Here are a few examples:
In the Gemara (Nedarim 66b) the tale is told of Bava ben Buta who was one the greatest of sages. In that period, Aramaic was the spoken language in Eretz Yisroel, but there were many differences between the Babylonian dialect and the Israeli one. One Jew, of Babylonian origin, immigrated to the holy land and married a woman of simple, extremely naïve character.
Two weeks after their wedding, he asked her to prepare him some lentils for lunch. In Babylonian Aramaic, “a few” is referred to as “two”. So, he told her: “Please make me two lentils.” When he arrived home for lunch, he found two lentils on his plate. Literally. When he asked her what that was meant to be, she replied innocently – “…but you asked for two lentils!”
The next day, when he thought of asking her again to prepare him some lentils, he reconsidered. This time… he thought to himself, I shall ask her to prepare me a “griva” (a very large portion). He was certain she wouldn’t go to too much trouble, but would prepare him enough for him to dine on. But when he returned home, he discovered that she had, again, taken him literally and had prepared him a griva — a huge quantity of lentils.
A few days passed and the husband turned to his wife with a new request. He asked for botzini, which mean watermelons in Babylonian Aramaic, but in the dialect of the holy land it meant clay candles (oil holders). When he arrived home at noon, he found two candles resting on the table.

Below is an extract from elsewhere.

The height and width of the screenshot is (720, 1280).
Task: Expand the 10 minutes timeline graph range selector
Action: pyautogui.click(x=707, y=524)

He was quite worked up. These constant glitches in communication were getting on his nerves, so he told her in Aramaic: “Zilei tevrei yathon al reisha d’bava”— go smash them above the entrance. His meaning was that as he has nothing to do with them, she might as well go smash the candles on the doorpost.
His wife tried to understand what he was saying. In her dialect, there was no such word “Bava”. But then she recalled that there was one Rabbi, who served as a Dayan and a judge, called “Bava ben Buta”. The woman went to the courthouse and saw him sitting in on a halachic dispute. She approached him and shattered the clay oil holders on his head..!
Our Sages tell us that instead of getting angry, the Rabbi asked her calmly: “My daughter, why did you do this?” She replied: “This is what my husband told me to do.” He said: “You have done what your husband asked of you, may Hashem grant you two sons like Bava ben Buta.” And, indeed, the two sons she was blessed with grew into two outstanding Torah sages.
What a phenomenal level of character perfection! A Torah sage of great renown, is sitting, immersed in Torah, when a woman appears suddenly and breaks two clay candles on his head. Not only is he not furious, but he strives to understand her motive and even blesses her for her efforts to keep her husband happy!
Another story, from sages of more recent generations, is told of Rabbi Yisroel Salanter.
A young man was interested in studying to become a ritual slaughterer. He knew that obtaining certification from the famous Rabbi could be his entry ticket to an established career. Unfortunately, this same young man didn’t possess a very refined character. He set out on the train to the town of Salant. At the end of his cabin sat a plain, elderly man who was studying from a book. Somewhere along the way, the man asked the elderly Jew to close the window, as the cold air coming in from the outside was disturbing him. Despite the fact that the young man was just as capable of doing so himself, the elderly gentleman rose, closed the window, and returned to his book.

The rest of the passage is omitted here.